Related Work & Insights¶
- vs Tagprime (Strongest Discriminative Baseline): While Tagprime uses token-level sequence labeling and trigger embeddings for EAE (AC of 42.69), EXCEEDS (AC 43.20) demonstrates fundamental modeling superiority in complex scenarios (e.g., overlapping AC 22.46 vs 18.11).
- vs OneIE / Joint Extraction: OneIE has a slight TI advantage (75.72 vs 75.29) by using entity information, but EXCEEDS achieves similar performance without requiring entity supervision, making it more versatile.
- vs PAIE / Tagprime / DEEIA (EAE-only): These pipeline methods accumulate error from external ED modules. EXCEEDS' end-to-end grid results in superior EC (48.25 vs 47.72).

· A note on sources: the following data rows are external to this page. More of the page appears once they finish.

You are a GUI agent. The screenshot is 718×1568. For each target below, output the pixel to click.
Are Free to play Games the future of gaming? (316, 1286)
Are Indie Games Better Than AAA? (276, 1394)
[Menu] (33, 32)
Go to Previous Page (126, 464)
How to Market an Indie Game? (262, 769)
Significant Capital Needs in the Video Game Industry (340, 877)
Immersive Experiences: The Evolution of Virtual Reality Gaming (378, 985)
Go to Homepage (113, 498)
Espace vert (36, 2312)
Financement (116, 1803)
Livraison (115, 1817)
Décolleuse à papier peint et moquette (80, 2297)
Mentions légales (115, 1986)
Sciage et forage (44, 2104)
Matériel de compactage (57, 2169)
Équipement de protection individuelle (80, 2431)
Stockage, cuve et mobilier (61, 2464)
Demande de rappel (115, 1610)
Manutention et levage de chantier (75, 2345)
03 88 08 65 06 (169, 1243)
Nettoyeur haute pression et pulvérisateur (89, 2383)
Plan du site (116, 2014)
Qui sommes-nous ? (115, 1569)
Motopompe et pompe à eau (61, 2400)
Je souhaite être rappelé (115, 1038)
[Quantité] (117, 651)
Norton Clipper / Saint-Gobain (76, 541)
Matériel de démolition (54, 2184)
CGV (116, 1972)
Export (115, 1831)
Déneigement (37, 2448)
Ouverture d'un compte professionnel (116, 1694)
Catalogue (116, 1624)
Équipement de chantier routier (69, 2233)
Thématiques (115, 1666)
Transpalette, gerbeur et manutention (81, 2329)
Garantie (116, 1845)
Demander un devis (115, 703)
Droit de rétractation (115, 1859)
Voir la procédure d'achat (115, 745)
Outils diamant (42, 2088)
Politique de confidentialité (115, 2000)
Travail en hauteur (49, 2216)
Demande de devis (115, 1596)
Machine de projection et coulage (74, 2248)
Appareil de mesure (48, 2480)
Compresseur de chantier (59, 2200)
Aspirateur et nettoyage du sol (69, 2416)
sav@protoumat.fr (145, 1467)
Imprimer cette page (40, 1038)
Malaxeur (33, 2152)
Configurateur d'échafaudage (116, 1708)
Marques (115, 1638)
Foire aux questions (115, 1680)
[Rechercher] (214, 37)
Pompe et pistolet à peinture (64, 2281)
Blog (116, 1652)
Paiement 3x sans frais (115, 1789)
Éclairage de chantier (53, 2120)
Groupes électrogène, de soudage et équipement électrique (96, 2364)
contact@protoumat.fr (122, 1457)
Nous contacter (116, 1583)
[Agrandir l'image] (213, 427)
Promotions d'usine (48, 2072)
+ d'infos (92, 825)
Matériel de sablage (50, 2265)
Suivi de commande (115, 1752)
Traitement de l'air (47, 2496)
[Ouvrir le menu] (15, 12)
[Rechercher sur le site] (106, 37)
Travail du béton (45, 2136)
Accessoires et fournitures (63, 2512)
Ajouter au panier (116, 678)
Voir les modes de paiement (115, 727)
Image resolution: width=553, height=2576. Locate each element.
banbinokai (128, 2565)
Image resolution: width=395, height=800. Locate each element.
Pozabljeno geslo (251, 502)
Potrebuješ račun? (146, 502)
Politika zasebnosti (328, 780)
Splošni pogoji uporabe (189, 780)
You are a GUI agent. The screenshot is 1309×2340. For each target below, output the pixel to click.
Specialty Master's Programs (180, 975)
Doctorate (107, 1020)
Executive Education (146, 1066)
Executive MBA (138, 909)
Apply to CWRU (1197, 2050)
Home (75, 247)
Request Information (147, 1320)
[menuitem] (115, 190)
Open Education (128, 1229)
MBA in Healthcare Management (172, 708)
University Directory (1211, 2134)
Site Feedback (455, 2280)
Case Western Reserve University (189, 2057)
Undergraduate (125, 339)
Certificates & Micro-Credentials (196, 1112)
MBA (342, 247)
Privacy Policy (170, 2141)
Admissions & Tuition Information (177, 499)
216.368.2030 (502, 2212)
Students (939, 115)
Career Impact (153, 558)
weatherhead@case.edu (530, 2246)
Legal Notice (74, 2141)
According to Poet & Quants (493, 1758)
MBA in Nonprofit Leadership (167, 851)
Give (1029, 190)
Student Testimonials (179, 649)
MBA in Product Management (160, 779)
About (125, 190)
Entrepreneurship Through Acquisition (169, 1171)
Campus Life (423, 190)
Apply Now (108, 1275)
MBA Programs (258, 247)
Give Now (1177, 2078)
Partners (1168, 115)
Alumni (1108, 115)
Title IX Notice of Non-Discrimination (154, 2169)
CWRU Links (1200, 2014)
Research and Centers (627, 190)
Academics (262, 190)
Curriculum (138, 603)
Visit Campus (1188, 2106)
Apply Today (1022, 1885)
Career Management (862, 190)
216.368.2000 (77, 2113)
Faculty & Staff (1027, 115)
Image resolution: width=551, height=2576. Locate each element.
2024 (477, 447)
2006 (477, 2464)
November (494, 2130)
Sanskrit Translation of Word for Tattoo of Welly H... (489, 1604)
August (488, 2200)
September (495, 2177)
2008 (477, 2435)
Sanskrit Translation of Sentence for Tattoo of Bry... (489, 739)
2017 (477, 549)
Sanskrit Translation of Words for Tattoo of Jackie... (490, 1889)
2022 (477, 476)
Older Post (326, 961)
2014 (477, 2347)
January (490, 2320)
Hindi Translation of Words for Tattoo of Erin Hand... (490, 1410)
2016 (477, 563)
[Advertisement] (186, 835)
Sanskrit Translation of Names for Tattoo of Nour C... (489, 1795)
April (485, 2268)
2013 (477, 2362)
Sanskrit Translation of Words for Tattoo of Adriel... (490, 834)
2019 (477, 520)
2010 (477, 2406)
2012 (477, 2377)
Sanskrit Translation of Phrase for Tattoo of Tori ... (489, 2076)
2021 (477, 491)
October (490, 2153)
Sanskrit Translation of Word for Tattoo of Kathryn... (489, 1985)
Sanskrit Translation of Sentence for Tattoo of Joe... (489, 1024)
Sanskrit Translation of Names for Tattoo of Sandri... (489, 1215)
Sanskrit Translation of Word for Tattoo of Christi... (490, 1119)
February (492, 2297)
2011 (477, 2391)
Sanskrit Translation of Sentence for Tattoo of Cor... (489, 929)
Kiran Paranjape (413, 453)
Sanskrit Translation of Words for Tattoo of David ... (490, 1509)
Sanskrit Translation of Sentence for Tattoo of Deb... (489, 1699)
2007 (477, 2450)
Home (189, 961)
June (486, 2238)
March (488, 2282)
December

- vs KnowCoder (LLM-based): LLaMA2-7B with LoRA significantly underperforms (AC 33.43), indicating that general LLM capability cannot yet replace structural modeling in specialized domains with complex EE requirements.
- Inspiration for Other Tasks: The grid + multi-relational edge approach could be adapted for nested NER, coreference, or AMR parsing. The THL-type edge serves as a useful design pattern for joint structure-type labels.
Rating¶
- Novelty: ⭐⭐⭐⭐ Extending W2NER to EE and sub-events is a clear incremental contribution, though the underlying token-pair grid paradigm was established in NER.
- Experimental Thoroughness: ⭐⭐⭐⭐⭐ 9 baselines across three genres, comprehensive complex-scenario evaluations, module ablations, and data statistics make this exhaustive.
- Writing Quality: ⭐⭐⭐⭐ Figures 2/3 and Algorithm 1 are well-presented; however, the schema relies heavily on appendices, and the low performance in complex scenarios deserves more discussion in the main text.
- Value: ⭐⭐⭐⭐⭐ SciEvents is a high-quality scientific EE benchmark (24k events), and EXCEEDS provides an end-to-end modeling paradigm essential for scientific knowledge graphs and automatic summarization.